• TEXTO FORNECIDO:
╭──

Poderes diferentes: os mesmos problemas
Em se tratando de construção, o Estado não distoa muito do município. Um exemplo é o Centro de Excelência. O projeto foi elaborado em 1999. A execução dos serviços, iniciada no ano 2000 deveria ter sido concretizada em 730 dias corridos. No entanto, em 2010, o Ministério Público Federal de Goiás (MPF-GO) moveu uma ação civil pública contra a União, o Estado de Goiás, a Agência de Esporte e Lazer (Agel) e a empresa Eletroenge Engenharia e Construção. Segundo o órgão várias irregularidades foram apuradas, tais como a “ausência de indicação dos serviços necessários para a conclusão das obras”. Pelo menos R$ 14 milhões foram gastos até a interrupção dos trabalhos em 2010, segundo o MPF-GO.
Na teoria o projeto é muito bom, inclui salas de estudo, biblioteca, alojamentos, lojas, restaurantes, área de convenções, estacionamento coberto, laboratórios, auditório, academia, quadra para vários esportes coletivos e ainda a reconstrução do Estádio Olímpico, que vai poder receber diversas modalidades esportivas e terá capacidade para 12 mil espectadores, segundo informações do site da Agetop.
Explicação
Segundo a Agetop os questionamentos do MPF-GO já foram superados e uma nova licitação está em andamento. O órgão esclareceu ainda que a obra, incluindo a construção do Laboratório de Capacitação, demolição e edificação do Estádio Olímpico além da adequação e ampliação do Parque Aquático devem custar no total R$ 24.654.801 milhões, sendo que já foram pagos às empreiteiras 13.938.605 milhões.

╰──

Dados de alvos de clique:
╭──

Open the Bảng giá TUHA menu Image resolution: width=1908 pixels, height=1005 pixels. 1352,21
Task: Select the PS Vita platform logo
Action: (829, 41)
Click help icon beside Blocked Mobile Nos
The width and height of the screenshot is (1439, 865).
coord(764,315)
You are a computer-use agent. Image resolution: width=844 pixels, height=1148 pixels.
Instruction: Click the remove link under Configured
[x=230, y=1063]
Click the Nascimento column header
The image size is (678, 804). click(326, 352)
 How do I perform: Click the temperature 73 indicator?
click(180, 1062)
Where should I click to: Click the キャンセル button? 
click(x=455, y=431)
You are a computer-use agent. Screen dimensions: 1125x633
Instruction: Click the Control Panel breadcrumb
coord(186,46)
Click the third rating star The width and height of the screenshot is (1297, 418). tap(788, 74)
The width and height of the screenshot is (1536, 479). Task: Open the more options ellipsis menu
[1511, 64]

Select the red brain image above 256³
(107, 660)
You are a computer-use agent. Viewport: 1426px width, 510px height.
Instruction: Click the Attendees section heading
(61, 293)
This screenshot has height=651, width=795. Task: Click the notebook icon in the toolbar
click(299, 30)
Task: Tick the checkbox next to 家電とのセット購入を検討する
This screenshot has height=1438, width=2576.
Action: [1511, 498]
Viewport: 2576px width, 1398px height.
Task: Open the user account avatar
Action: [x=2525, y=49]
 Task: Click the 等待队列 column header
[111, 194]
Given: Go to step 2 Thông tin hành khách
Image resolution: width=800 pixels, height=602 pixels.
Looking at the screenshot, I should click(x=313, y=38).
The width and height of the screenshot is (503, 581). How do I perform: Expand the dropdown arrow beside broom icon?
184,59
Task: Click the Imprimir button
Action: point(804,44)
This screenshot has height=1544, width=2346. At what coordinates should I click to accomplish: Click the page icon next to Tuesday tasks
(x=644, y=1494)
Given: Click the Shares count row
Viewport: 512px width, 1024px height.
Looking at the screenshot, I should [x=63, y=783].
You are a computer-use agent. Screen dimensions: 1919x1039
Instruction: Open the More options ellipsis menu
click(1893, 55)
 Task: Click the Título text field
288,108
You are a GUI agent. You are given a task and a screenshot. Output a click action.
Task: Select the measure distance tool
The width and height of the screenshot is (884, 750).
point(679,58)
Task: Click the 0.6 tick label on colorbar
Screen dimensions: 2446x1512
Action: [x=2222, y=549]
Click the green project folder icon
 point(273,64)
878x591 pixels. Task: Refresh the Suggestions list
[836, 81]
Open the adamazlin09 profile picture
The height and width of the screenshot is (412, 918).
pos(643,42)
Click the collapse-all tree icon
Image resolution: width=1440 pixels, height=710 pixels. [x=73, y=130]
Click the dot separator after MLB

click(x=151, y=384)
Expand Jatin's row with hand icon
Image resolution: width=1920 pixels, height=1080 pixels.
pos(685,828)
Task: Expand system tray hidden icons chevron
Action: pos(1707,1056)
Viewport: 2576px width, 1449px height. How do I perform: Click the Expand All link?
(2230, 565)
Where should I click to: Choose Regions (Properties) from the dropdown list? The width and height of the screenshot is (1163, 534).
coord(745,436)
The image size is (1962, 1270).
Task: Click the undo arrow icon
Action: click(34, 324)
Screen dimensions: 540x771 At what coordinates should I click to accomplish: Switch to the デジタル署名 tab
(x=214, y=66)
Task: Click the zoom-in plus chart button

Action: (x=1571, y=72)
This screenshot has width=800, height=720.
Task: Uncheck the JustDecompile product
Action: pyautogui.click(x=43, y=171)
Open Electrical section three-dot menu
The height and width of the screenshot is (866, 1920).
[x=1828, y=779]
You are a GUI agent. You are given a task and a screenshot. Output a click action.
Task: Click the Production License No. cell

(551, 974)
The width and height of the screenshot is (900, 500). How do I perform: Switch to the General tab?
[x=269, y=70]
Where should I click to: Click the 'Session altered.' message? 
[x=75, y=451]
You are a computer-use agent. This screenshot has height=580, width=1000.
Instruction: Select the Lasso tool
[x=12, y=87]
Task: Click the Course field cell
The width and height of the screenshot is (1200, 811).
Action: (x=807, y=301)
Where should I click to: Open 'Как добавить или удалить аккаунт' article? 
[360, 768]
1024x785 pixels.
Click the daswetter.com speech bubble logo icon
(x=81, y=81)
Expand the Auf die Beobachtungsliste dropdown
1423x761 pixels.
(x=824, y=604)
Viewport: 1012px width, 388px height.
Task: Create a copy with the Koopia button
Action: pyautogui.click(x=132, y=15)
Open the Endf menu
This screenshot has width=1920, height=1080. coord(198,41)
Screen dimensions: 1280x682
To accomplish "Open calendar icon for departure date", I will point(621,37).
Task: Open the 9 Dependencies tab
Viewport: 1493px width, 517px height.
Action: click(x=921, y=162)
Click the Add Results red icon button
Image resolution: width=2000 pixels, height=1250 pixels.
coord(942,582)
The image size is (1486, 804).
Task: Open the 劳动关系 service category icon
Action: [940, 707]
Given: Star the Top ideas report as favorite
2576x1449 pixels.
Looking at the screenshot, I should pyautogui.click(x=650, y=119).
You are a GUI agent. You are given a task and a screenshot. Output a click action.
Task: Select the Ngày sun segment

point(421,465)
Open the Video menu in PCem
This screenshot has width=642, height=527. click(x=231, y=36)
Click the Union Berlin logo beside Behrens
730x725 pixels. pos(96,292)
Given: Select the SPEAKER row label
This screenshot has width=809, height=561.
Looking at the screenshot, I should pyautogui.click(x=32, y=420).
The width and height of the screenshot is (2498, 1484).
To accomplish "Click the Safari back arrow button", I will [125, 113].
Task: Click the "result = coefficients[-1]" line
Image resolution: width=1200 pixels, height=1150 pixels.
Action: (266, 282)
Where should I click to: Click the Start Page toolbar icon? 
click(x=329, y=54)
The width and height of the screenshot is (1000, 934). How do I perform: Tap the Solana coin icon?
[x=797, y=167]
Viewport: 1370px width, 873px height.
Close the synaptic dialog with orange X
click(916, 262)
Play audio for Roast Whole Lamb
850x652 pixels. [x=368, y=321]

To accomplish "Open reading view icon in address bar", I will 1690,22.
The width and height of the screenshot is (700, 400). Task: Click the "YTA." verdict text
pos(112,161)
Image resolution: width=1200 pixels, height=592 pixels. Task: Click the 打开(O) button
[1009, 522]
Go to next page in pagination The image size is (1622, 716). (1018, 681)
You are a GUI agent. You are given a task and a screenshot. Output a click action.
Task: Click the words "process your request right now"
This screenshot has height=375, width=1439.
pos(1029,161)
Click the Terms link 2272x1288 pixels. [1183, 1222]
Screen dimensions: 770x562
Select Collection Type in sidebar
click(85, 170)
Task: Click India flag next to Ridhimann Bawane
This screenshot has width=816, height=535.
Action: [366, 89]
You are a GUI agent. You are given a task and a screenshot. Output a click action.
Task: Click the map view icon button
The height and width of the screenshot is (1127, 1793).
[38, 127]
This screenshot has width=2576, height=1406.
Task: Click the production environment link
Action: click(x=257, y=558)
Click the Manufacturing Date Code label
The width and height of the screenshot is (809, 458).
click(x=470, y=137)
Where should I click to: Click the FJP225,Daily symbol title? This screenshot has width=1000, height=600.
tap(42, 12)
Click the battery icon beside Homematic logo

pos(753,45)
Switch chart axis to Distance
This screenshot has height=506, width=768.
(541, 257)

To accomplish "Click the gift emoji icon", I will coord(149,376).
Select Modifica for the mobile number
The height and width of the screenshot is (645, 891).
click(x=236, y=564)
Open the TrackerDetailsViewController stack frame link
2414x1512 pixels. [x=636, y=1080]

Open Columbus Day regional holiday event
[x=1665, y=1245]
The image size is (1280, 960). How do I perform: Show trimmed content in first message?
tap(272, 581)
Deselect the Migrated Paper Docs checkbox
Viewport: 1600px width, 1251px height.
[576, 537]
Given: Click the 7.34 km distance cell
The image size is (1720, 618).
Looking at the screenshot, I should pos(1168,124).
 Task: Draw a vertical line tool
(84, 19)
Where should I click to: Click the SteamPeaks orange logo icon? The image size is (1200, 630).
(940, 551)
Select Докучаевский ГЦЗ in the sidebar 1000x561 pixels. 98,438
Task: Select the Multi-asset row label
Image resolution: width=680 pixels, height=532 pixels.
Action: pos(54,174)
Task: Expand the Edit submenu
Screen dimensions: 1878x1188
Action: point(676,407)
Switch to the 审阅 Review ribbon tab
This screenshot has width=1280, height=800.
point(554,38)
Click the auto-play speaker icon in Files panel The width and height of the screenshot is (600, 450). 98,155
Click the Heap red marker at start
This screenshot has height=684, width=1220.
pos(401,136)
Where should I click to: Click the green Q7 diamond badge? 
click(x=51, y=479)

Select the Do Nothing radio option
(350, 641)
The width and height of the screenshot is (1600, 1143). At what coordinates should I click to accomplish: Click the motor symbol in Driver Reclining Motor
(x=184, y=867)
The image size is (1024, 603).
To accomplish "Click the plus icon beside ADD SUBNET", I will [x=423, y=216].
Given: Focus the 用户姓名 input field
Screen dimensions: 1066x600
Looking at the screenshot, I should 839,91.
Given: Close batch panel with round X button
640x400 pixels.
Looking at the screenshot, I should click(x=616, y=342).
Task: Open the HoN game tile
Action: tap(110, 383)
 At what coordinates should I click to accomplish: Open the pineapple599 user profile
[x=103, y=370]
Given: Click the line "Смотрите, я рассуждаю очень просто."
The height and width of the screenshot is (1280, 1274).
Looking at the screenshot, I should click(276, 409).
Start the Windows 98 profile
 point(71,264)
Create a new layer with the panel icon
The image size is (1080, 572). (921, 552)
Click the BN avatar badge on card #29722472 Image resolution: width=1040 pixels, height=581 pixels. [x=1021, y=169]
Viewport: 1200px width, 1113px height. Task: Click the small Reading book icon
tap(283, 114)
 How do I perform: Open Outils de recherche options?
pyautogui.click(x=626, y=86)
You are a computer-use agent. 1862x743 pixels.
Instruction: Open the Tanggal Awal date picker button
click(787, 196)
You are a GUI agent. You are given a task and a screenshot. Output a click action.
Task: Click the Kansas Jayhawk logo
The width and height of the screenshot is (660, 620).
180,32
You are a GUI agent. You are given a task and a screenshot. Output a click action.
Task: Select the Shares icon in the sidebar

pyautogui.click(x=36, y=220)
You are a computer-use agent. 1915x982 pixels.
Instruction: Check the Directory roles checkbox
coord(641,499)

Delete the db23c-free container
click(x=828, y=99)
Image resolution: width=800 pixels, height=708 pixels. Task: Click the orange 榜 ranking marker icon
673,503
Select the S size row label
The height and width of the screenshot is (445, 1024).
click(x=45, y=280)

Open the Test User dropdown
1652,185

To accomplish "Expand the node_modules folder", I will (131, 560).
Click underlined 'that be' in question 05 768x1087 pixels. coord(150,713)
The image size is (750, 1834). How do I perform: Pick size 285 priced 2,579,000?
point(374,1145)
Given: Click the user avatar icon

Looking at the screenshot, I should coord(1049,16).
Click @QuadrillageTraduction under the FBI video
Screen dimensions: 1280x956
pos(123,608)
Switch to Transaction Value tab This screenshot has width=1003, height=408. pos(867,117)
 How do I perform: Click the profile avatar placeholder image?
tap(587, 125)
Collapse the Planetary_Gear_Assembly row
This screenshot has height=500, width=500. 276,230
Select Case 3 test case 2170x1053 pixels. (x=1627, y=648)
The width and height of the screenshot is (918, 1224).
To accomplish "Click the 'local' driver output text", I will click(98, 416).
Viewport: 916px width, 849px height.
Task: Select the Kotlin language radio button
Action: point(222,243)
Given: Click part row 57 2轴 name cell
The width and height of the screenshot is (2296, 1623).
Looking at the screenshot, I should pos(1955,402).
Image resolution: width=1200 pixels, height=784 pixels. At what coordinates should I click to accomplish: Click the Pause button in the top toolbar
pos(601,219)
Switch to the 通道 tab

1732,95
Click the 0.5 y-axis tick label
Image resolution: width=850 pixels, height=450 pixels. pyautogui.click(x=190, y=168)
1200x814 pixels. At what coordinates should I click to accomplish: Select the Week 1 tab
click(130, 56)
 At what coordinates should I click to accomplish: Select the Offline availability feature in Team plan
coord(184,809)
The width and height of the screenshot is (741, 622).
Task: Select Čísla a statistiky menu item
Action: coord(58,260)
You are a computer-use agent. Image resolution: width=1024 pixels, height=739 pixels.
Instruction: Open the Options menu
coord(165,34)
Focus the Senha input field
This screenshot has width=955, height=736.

╰──

• OBJETIVO:
Prossiga com o texto sobre a obra do Centro de Excelência em Goiás, escrevendo a partir da última frase dele.

• RESULTADO FINAL:
Uma das construções mais cobradas pela população é a do viaduto do Setor Madre Germana. Os trabalhos foram interrompidos no local em 2005, de lá para cá várias promessas de solução para o problema foram anunciadas. As obras foram retomadas em dezembro do ano passado, graças a um acordo entre o governo do Estado e o Tribunal de Contas do Estado (TCE). A intervenção também contempla a duplicação de um trecho de 7,6 Km entre Goiânia e Aragoiânia. Para tal, R$ 10,3 milhões ainda serão empregados no local, conforme informações do site da Agetop.
Em relação ao atraso, a agência de obras explicou que o projeto de retomada dos trabalhos foi lançado em março de 2012 e os trabalhos iniciados em dezembro. Porém também foram paralisados de fevereiro a março de 2013. O viaduto, excluídas as melhorias na GO-040, tem orçamento de R$ 9,2 milhões, sendo que destes R$ 3,4 já foram gastos. A previsão oficial do término é para o mês de outubro deste ano.
Bodas de Prata
Se fosse um casamento, a Ferrovia Norte-Sul já teria completado bodas de prata. Iniciada em 1987, ainda no governo do então presidente, José Sarney, a via é uma longa história de fraudes, atrasos e desperdício de verbas. O projeto tem o objetivo de promover a integração nacional, minimizando custos de transporte de longa distância e interligando as regiões Norte e Nordeste às Sul e Sudeste, por meio das suas conexões, com 5 mil quilômetros de ferrovias privadas.
Apesar de já terem alguns trechos concluídos e em operação, muitos problemas ainda existem e impedem que ela cumpra a função para a qual foi idealizada.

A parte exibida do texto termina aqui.